I think about my own naiveté, going back to my early 20s when I was promoting raves, that we thought we had it figured out and were onto something bigger that would “change the world” (in the most vague of senses).

I even think of more recent thoughts I’ve had, of a “Star Trek future”. It’s a lovely vision, but what happens when your vision of a utopia and mine aren’t the same? Who wins out? Wars have been fought over that sort of conflict.

I think about my own healing journey, which is never completed, however I can tell I’m in a different place now than where I once was. I have more focus and clarity of my gifts and where to deploy them.

Like the Alcoholics Anonymous prayer; have the serenity to accept the things I cannot change, the courage to change the things I can, and the wisdom to know the difference.

I’ll ask how I can be of service and not push solutions on people I think need saving.
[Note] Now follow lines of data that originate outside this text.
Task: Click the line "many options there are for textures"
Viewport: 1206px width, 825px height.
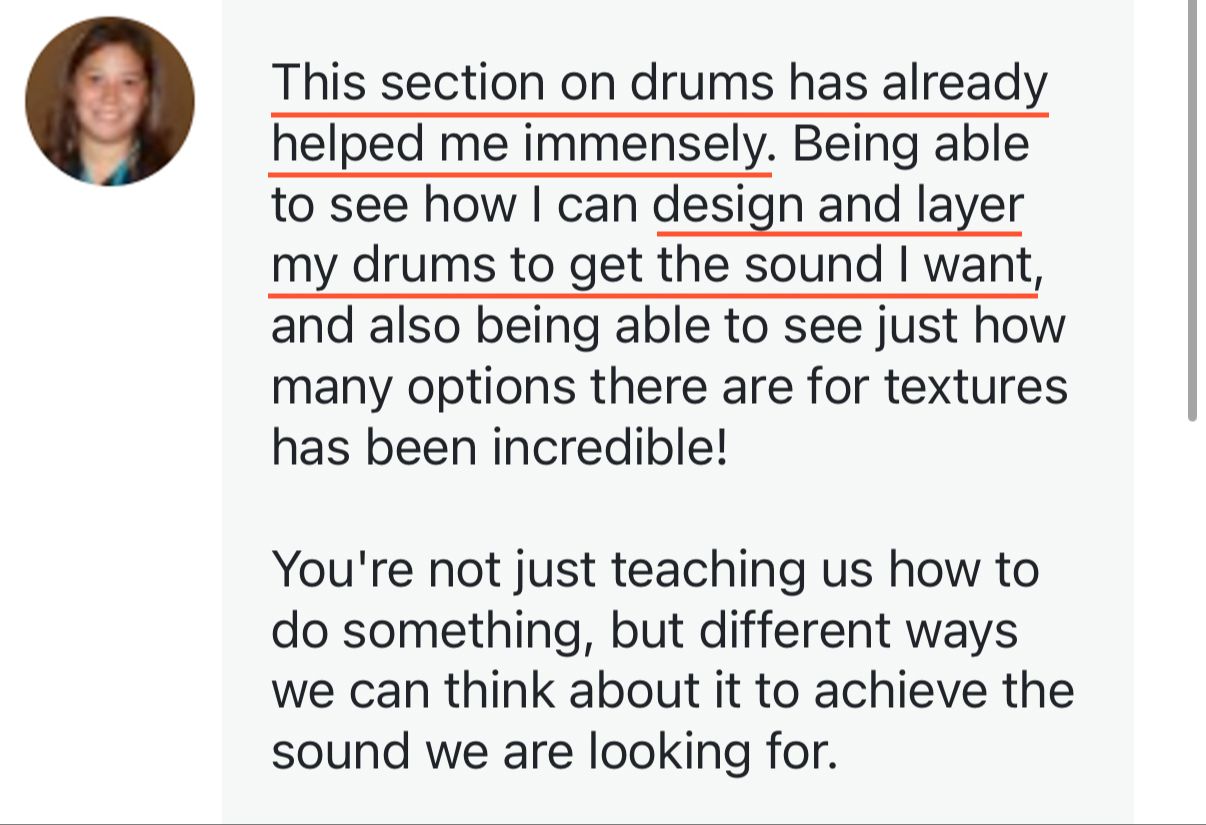Action: tap(669, 387)
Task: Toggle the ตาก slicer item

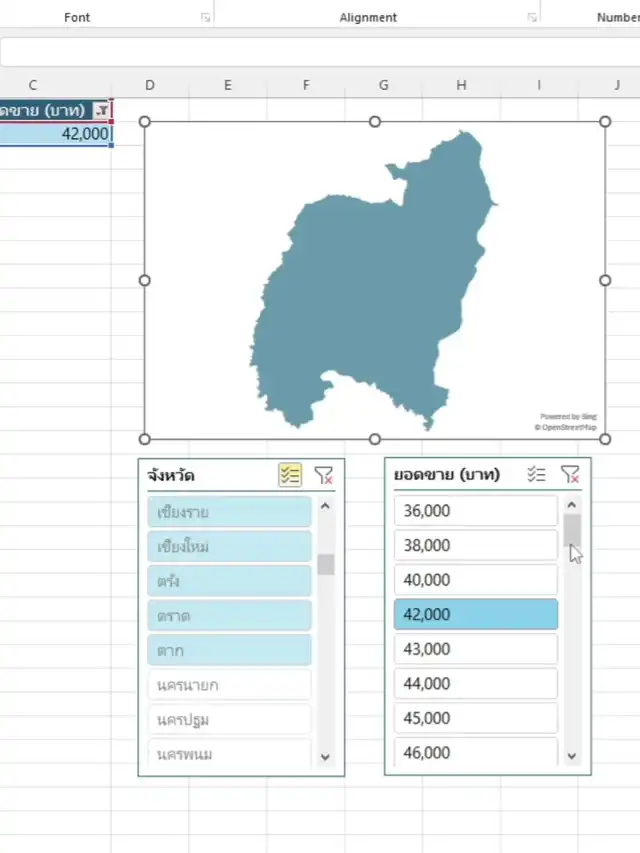Action: pos(230,650)
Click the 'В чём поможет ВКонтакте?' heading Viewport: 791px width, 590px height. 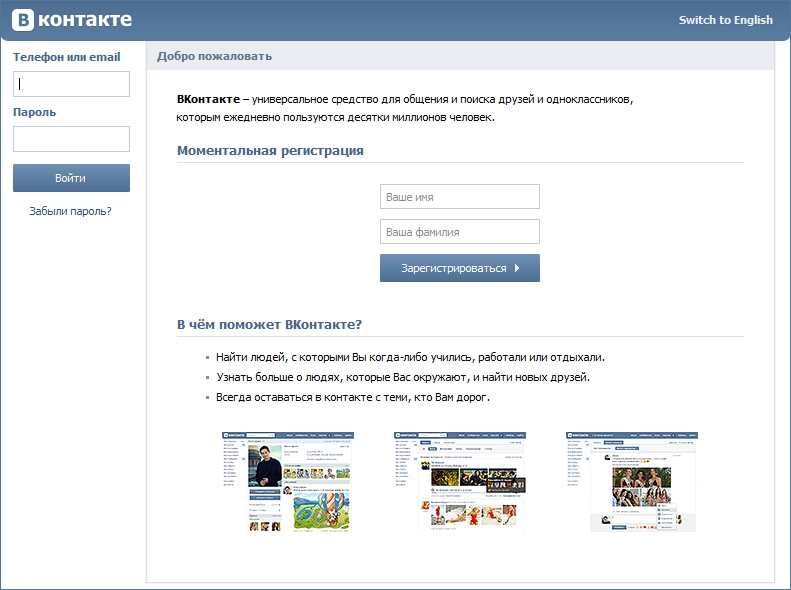(269, 325)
No one can actually be “saved” without wanting that.

I’ll humbly remind myself to give people what they need, not what I want them to have.

I acknowledge that the work never stops, that I am constantly evolving. I haven’t actually gotten anywhere, except the starting point for my next chapter. A chapter I’m challenging myself to be my greatest chapter.

I’m trying to navigate this paradox of wanting to create the positive impact I desire, of wanting to use my good fortune and this place I am in my life, and the knowledge that I can’t change anything but me. I’ll simply ask how I can be of service and let whatever happens after that happen. I’ll model what’s possible by showing and not telling.

Yesterday I was clever so I wanted to change the world. Today I am wise so I am changing myself.” – Rumi (1207 – 1273)

That quote is 800 years old. These are not new truths. The irony is that a broken person doesn’t see themselves as broken.

And where this leads me today is to simply write about it and share what I’ve learned and where I am in this process. A process of healing, because in the end a healing person knows there is no “healed”. We can only be on a journey of healing.

And from this healing place I will create the impact I desire, but not to “change” the world, only to be of service within it.